HighFold-MeD: a Rosetta distillation model to accelerate structure prediction of cyclic peptides with backbone N-methylation and d-amino acids

Abstract: Cyclic peptides with backbone N-methylated amino acids (BNMeAAs) and D-amino acids (D-AAs) have gained increasing attention for their stability, membrane permeability, and other therapeutic potentials. Currently, Rosetta simple_cycpep_predict (SCP) can predict their structures through energy-based calculations, but this approach is computationally intensive and time-consuming. Moreover, the available crystal structures of such cyclic peptides remain highly limited, hindering the development of data-driven structure prediction models. To address these challenges, we propose HighFold-MeD, a deep learning-based framework that distills knowledge from Rosetta SCP by fine-tuning the AlphaFold model. First, a cyclic peptide structure dataset is constructed using Rosetta SCP by sampling massive conformations for cyclic peptides with BNMeAAs and D-AAs and evaluating their energy scores. The AlphaFold model is then fine-tuned to incorporate the extended 56 BNMeAAs and D-AAs. Besides, a relative position cyclic matrix is introduced to explicitly model head-to-tail cyclization. Finally, a force field is employed to minimize steric clashes in the predicted structures. Empirical experiments demonstrate that HighFold-MeD achieves accuracy comparable to that of Rosetta based on the sampled datasets by the SCP module of Rosetta, with the key parameters that nstruct = 500 and cyclic_peptide: genkic_closure_attempts = 1000, while accelerating structure prediction by 50-fold, thereby significantly expediting the development of cyclic peptide-based therapeutics.

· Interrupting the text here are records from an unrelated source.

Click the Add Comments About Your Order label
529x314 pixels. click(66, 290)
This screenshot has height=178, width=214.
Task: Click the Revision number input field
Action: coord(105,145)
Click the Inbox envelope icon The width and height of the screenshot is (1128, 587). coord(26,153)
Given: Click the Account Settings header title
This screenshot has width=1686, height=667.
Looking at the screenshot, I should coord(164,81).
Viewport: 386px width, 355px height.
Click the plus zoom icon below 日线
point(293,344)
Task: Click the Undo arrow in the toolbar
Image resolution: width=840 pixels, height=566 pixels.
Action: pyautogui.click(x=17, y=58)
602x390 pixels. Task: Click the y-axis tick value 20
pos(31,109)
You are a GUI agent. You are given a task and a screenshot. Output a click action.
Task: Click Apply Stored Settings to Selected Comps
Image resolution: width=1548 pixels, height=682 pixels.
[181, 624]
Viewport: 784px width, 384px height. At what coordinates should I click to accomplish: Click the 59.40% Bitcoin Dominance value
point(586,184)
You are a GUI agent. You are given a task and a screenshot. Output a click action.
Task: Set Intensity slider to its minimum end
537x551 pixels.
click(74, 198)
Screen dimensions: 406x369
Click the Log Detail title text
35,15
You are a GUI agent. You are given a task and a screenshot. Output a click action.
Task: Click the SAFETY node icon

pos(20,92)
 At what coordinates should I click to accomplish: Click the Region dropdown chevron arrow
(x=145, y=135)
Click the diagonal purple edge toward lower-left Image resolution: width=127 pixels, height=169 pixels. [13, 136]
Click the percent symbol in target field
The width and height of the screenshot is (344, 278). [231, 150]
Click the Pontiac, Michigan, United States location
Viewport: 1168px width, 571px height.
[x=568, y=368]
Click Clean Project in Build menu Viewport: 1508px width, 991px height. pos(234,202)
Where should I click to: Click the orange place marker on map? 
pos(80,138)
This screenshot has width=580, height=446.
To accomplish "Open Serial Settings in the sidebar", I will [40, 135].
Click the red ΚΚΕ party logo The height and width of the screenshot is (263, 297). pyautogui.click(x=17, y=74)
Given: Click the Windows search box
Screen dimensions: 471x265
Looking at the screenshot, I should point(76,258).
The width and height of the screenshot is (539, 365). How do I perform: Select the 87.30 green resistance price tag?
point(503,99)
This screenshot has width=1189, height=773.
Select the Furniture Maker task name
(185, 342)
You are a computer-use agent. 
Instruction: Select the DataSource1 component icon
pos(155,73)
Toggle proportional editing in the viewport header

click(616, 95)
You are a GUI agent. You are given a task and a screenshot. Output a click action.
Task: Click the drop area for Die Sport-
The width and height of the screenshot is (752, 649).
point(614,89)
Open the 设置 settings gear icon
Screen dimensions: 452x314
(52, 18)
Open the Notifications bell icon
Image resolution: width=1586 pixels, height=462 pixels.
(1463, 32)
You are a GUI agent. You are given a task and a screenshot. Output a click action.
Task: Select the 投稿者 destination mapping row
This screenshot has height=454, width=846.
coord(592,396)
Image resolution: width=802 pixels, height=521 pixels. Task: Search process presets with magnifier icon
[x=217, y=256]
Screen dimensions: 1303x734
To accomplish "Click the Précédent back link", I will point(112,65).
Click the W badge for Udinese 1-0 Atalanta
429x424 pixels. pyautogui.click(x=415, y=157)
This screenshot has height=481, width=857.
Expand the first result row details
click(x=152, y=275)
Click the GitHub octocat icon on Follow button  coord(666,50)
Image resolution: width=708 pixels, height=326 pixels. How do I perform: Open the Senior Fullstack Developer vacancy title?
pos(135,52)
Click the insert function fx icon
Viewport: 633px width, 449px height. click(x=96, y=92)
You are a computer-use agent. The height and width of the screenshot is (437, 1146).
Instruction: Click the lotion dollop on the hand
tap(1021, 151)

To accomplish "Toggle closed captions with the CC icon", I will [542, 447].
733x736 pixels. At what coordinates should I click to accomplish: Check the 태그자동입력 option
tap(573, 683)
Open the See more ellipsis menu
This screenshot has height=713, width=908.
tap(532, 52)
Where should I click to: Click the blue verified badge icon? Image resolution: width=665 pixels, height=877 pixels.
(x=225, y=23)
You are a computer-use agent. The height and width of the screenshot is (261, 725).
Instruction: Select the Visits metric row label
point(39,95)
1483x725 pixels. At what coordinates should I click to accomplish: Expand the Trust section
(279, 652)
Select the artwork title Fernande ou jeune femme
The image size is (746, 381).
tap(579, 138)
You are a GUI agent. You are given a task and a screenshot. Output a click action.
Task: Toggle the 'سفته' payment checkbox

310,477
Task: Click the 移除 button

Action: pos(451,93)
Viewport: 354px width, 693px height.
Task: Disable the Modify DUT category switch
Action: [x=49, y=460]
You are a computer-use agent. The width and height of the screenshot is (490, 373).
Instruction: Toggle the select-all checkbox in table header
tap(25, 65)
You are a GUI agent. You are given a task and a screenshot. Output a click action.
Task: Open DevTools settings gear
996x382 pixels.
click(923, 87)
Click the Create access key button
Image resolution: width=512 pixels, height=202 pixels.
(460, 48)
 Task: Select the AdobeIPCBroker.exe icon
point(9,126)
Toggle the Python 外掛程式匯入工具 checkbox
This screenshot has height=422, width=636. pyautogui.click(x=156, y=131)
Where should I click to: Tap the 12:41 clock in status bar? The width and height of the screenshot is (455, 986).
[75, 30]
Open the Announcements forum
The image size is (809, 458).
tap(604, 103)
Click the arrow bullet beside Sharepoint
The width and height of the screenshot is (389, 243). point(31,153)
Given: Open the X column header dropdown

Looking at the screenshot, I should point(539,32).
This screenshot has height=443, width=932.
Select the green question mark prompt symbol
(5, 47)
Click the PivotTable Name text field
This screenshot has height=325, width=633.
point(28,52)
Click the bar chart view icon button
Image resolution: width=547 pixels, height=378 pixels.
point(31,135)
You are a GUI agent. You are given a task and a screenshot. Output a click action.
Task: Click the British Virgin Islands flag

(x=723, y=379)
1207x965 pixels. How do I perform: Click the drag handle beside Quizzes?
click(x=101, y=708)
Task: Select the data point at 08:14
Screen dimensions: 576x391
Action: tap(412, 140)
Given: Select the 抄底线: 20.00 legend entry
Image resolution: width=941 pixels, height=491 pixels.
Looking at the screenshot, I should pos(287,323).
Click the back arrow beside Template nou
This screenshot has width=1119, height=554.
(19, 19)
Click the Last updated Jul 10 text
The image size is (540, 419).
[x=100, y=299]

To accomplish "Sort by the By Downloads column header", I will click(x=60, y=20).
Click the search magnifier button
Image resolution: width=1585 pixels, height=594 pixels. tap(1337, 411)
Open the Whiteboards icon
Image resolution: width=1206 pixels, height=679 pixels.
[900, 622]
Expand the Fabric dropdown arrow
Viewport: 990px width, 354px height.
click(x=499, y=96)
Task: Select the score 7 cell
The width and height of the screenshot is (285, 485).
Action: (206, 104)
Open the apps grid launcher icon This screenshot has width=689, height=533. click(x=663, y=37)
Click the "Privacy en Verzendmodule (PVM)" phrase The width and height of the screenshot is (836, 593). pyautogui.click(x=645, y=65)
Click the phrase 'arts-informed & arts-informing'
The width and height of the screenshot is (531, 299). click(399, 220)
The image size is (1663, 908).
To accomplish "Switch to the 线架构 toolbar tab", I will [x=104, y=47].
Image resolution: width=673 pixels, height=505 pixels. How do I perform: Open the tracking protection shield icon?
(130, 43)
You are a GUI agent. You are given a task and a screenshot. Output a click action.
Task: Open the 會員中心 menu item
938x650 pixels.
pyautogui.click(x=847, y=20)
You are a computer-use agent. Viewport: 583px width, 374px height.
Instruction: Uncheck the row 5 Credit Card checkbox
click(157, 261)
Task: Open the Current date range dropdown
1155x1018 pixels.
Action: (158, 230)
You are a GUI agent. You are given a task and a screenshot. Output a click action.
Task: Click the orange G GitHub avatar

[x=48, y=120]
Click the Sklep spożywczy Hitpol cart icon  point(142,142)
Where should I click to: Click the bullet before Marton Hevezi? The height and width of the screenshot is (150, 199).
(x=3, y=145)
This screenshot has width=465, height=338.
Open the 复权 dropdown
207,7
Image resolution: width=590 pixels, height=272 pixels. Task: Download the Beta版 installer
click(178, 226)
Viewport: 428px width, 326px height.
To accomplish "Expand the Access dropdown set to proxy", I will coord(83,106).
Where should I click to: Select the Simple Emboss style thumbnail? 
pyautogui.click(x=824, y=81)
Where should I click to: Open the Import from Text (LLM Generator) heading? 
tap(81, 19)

Scientific contribution: We propose HighFold-MeD, which provides a rapid and relatively accurate approach for predicting the structures of cyclic peptides containing backbone N-methylated amino acids and D-amino acids—key building blocks in peptide drug design. By distilling the knowledge of Rosetta SCP under specific parameters into a fine-tuned AlphaFold framework, our method achieves a 50-fold acceleration while maintaining relatively high accuracy, thereby enabling large-scale cyclic peptide drug design.